Dans ce scénario, les analystes ont déclaré qu’ils s’attendaient à ce que la relation entre Washington et Pékin continue de se briser alors que les deux pays se battent pour les réseaux 5G, l’informatique quantique, l’intelligence artificielle et la biotechnologie.

«En luttant pour la domination dans ces domaines, les États-Unis et la Chine se sont mis au découplage, à la réduction de la coopération, à la restriction du partage de la technologie, voire à la fermeture … du commerce dans certains cas», ont-ils écrit.

Reinsch, du SCRS, voit un avenir similaire, ajoutant que Trump et Biden seraient probablement tous deux forcés de poursuivre des politiques qui encouragent le découplage, bien qu’avec leur propre style de gouvernance.
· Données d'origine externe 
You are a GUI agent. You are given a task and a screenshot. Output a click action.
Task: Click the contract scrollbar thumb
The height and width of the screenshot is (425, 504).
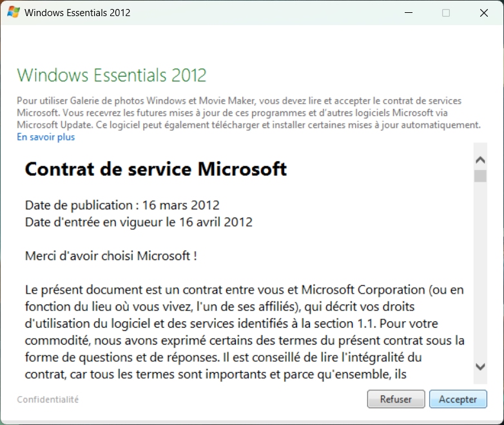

“La réalité est que les Chinois ne vont pas répondre à nos demandes, non pas parce qu’ils sont de mauvaise économie – ils ne le sont pas – mais parce qu’ils sont de mauvaise politique”, a-t-il dit. “Ils saperaient le [Chinese Communist] Le contrôle du parti, qui est la dernière chose à laquelle le PCC acceptera jamais. “

– Anneken Tappe a contribué à ce rapport.